Pero, al final, el lector, por muy amante que sea de la cultura francesa, apenas ha retenido nada, salvo esa ristra de nombres, lugares, calles, títulos. Un libro que no creo que se traduzca pronto a otras lenguas, no por su lengua, prístina, sino porque es sólo para iniciados. Se preguntarán los defensores de la novela de acción, los caimanes de la edición, ¿para qué sirve este libro? Pues creo que, como los buenos cuadros, para aprender a ver, no sólo a mirar, para aprender a valorar el espacio cultural e histórico en su plena dimensión. Un libro para recrearse en la cultura francesa.

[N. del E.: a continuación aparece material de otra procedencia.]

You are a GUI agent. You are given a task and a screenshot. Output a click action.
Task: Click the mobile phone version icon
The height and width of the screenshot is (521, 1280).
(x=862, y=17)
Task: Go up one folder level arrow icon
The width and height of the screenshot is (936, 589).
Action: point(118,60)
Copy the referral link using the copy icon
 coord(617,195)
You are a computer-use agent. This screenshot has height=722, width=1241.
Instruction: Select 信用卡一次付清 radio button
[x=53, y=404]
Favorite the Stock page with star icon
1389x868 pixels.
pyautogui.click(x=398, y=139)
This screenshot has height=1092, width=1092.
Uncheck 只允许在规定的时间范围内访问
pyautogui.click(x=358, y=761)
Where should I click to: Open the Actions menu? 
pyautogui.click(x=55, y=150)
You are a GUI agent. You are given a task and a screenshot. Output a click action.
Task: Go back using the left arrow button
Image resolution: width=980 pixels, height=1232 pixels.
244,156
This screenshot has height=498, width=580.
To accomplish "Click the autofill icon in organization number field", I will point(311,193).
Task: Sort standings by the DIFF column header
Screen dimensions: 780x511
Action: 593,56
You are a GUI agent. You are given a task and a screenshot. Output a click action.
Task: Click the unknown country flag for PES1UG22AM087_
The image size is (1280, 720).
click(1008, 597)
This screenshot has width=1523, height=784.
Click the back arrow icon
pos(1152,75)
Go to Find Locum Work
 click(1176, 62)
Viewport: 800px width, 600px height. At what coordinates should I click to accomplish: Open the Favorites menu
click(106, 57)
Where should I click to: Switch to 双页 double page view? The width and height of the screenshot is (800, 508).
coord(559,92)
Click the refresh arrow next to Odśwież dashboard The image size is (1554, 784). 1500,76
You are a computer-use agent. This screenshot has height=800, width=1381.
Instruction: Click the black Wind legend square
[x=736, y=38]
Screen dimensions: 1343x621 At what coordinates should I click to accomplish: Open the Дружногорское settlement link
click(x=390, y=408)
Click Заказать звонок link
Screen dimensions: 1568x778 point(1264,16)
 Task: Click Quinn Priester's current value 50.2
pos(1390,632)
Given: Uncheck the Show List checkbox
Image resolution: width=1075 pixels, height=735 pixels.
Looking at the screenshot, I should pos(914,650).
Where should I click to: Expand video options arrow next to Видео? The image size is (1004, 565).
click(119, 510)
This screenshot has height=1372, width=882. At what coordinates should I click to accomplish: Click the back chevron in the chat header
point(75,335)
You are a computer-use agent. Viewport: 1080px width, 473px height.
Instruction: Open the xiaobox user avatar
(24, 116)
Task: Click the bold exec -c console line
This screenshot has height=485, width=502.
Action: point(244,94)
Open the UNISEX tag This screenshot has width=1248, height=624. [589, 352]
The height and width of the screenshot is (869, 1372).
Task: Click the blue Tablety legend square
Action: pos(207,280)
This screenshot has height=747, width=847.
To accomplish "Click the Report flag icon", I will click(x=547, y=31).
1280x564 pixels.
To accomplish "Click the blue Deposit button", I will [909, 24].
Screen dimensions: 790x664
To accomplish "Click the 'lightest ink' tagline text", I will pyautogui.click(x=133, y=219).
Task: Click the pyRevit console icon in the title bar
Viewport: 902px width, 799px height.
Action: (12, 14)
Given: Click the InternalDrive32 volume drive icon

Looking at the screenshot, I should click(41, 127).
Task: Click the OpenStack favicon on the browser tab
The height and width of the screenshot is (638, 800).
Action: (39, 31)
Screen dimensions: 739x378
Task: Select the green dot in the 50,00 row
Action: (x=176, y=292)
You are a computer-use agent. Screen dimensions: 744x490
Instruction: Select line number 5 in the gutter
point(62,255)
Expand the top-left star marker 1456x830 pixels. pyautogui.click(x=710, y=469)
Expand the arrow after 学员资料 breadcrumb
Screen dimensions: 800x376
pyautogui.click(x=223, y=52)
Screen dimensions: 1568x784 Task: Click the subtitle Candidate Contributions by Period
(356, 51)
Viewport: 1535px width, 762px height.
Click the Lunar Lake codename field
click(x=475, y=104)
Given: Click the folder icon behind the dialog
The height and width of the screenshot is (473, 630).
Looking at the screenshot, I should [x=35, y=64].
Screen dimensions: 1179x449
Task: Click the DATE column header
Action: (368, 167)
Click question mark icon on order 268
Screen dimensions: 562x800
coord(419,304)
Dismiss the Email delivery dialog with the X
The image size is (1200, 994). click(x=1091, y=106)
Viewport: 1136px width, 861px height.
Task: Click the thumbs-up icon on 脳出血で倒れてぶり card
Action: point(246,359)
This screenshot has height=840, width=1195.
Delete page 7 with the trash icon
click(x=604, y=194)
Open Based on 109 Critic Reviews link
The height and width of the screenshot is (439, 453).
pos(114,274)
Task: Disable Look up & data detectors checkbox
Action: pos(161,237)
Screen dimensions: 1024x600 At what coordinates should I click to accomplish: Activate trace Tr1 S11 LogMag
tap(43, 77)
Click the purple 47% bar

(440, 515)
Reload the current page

Porque, al final, lo que nos queda no son los nombres citados, que ninguna memoria es capaz de retener, sino ese ambiente intelectual, muy retórico y narcisista, de la Francia literaria. Esto es algo que los franceses hacen muy bien como demostró la monumental obra de Pierre Nora, Les lieux de mémoire, que pone en valor todo el país en sus raíces culturales, agrarias, religiosas, sus conflictos, sus fracasos y sus éxitos, su población. En España, por supuesto, carecemos de escritores con este afán nacional, que no nacionalista. Preferimos escribir sobre Andalucía, Galicia o Cataluña, pero jamás sobre España, y menos sobre Madrid, que es la culpable de todo a los ojos de la periferia.

Sureau, que dice de Borges muy atinadamente, que “destacaba en la técnica sin poder captar el espíritu”, quizás adolezca de lo mismo, nos trae la cultura, la historia, mas a pesar del curioso personaje inventado como hilo conductor, Agram Bagramko, al libro quizás le falte un poco de alma.